I looked up at him and suddenly understood. “You called yourself my protector, but you’re not here to protect me from them. You’re here to protect me from me.”
“Yeah, that’s right. Are you better now? Feel more like yourself?”
His voice was so deep, so incredibly gentle, and his eyes so warm that I lost myself in them. And then I saw the mist that surrounded him. It was a bright, brilliant amber—the same color as my blood. It reminded me of a clear and early dawn and new beginnings. The tendrils of gold wrapped around me, around us, and I couldn’t help myself. I tiptoed and kissed him gently on the lips.
His blue eyes opened wide in surprise. Then he bent and kissed me back and I sank into him, finding my anchor, my center, my protector.
“Jenna, what’s happening?”
At the sound of my mom’s weak voice Alek and I sprang apart and I ran to where she lay just outside the room of death. I felt Alek move behind me, shielding her view of what used to be Paul.
“It’s okay, Mom. It’s gonna be fine,” I said, reaching out to hold her and breathing a sigh of relief as I saw the vanilla mist that surrounded her, once more cream-colored and healthy, completely free of the taint of death.

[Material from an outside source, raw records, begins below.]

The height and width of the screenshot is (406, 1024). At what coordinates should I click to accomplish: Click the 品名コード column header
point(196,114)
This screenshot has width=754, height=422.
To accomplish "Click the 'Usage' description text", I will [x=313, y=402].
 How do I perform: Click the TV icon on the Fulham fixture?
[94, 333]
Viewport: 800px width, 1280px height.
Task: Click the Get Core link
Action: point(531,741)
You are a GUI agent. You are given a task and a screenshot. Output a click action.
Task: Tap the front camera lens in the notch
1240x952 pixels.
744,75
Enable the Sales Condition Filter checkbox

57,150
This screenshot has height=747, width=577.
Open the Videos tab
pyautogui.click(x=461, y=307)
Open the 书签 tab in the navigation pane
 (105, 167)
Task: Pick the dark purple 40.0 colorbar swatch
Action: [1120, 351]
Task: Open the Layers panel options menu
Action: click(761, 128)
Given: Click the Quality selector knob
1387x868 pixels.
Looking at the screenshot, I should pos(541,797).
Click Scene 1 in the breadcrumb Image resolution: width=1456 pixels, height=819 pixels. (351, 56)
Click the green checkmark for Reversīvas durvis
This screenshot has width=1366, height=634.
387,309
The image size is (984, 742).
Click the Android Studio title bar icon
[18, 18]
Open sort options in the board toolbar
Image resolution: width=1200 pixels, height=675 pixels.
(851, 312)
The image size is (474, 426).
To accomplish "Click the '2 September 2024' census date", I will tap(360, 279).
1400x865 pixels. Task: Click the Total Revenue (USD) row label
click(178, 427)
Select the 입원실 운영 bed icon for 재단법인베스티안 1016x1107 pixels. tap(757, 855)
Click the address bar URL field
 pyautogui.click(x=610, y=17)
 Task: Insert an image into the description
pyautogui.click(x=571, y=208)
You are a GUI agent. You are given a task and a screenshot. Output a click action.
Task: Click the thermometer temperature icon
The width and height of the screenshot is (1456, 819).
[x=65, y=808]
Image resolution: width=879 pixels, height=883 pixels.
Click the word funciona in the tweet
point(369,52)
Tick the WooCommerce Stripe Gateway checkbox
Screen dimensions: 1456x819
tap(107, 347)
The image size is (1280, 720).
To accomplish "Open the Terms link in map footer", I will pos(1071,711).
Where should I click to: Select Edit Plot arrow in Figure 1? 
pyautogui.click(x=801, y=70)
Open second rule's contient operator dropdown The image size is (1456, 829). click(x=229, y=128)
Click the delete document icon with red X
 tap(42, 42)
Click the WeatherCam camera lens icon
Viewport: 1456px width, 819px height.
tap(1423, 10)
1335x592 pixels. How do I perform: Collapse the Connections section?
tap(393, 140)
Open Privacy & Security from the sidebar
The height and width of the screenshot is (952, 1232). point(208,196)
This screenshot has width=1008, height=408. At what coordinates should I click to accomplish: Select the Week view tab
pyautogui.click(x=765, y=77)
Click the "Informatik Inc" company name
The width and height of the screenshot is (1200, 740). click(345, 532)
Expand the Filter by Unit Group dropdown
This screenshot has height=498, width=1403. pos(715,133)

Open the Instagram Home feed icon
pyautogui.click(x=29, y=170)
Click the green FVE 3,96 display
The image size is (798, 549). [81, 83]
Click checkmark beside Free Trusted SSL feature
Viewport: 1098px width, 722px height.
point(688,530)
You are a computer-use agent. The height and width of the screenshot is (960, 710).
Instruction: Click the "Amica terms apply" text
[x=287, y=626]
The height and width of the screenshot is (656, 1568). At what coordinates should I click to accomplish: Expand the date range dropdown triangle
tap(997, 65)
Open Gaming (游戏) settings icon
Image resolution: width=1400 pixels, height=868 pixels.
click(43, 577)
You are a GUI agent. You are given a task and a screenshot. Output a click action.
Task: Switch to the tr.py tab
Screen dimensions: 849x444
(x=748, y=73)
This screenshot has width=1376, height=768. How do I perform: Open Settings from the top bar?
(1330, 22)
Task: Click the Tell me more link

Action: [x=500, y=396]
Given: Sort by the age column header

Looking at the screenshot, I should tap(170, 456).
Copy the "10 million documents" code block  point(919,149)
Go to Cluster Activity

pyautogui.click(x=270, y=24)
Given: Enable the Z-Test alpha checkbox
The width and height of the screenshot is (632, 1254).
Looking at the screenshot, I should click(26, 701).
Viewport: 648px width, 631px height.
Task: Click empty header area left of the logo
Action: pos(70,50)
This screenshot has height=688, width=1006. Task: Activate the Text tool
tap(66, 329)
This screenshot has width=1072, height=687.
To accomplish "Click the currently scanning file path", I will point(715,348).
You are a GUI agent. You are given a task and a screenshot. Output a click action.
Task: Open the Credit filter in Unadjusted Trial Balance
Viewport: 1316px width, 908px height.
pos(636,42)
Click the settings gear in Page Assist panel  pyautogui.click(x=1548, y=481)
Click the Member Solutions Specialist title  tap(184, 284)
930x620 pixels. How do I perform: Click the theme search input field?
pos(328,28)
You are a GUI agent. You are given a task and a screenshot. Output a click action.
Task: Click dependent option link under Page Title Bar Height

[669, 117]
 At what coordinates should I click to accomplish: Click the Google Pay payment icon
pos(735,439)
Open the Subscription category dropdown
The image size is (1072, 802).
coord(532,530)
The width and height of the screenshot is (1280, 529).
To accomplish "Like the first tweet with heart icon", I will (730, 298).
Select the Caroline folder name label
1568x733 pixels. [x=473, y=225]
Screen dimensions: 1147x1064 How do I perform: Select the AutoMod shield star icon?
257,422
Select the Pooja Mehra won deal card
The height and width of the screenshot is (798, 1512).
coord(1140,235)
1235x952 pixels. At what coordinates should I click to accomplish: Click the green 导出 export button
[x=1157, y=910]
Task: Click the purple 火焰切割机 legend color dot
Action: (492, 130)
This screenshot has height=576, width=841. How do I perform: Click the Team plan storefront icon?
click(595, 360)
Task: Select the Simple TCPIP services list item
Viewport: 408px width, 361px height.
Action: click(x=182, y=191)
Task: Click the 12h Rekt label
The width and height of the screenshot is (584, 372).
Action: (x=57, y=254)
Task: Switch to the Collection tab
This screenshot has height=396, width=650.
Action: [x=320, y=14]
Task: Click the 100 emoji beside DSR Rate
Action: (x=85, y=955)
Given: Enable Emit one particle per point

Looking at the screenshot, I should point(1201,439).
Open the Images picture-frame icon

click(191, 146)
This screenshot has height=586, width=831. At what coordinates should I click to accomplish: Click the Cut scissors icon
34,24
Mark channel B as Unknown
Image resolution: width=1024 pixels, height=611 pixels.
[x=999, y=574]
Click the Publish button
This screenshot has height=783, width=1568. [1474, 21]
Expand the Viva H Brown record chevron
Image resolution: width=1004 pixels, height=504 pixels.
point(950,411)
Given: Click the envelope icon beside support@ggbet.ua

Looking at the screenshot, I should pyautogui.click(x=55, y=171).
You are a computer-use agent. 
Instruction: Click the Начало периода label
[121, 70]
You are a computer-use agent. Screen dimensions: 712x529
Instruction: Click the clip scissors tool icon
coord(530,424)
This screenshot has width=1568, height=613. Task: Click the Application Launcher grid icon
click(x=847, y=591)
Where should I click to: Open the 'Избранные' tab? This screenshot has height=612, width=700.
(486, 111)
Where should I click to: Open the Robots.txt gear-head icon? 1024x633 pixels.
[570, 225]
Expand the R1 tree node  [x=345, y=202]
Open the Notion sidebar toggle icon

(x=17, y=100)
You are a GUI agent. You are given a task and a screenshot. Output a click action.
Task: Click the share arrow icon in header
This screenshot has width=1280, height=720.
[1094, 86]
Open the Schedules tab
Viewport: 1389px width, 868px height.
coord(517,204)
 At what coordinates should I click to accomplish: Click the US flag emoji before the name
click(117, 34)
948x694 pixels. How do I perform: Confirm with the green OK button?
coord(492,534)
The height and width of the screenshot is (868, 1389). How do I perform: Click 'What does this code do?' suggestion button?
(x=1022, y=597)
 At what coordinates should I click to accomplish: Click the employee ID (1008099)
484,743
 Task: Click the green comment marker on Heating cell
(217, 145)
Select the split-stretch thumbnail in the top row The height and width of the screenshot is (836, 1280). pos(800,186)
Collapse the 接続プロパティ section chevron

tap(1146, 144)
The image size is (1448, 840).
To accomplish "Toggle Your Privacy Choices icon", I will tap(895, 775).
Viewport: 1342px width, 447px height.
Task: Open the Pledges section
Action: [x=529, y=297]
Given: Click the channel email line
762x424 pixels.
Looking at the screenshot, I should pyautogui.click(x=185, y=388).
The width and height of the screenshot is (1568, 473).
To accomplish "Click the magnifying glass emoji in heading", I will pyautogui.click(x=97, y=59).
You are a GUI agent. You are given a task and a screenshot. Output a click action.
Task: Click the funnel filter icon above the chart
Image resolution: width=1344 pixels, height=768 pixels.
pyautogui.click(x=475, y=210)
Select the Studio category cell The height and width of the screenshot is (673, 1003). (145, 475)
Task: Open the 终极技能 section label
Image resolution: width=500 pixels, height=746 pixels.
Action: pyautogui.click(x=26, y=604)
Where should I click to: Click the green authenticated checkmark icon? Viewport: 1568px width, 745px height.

Alek stayed by my side, holding my hand and helping to strengthen me, keeping me from becoming overwhelmed by all of the tendrils of urgency, pain, and fear that surged with the presence of the police and EMTs and the neighbors who had started to mill around the front yard like worried sheep. He guided me to my mom, through the chaos that was invisible to everyone else but that I saw as mist within
fog, so thick and swirling it was overwhelming. Mom was completely conscious, though she had a nasty bump on her head. I was still feeling a little sick with worry until I heard her tell an EMT that if she could just have a few Xanax and a glass of wine she’d be fixed right up and could go on home.
“Miss, you can ride with your mother if you’d like,” the EMT called to me, still smiling at my mom’s request for drugs and alcohol.
“Yeah, I’m coming,” I said, then I turned to Alek. I looked into his blue eyes and saw a future so different than anything I could have dreamed that I suddenly felt shy. “Uh, I’m going to ride with her since, ya know, she’s hurt.” I giggled nervously. “Well, of course you do, you were—” He pulled me close and kissed my babbling lips. Leaves swept around my feet and wind rushed through my matted hair.
“I know.” His breath tickled my nose. “I’ll follow. You still have a lot to learn.”
I jumped into the back of the ambulance and watched his cute butt as I walked all the way to his car. When he got to the bright green thing he looked back at me and his eyes glowed softly. “Hey,” he called. “I think you were right before. I think we do match.”
I grinned like a fool as the doors to the ambulance closed and my mom started pestering me with who is that tall boy? questions. As I tried to make up believable and not-get-me-in-trouble answers, I watched through the little glass windows while tendrils of caressing amber clung to the ambulance, guiding . . . protecting . . . ushering me into a whole new life.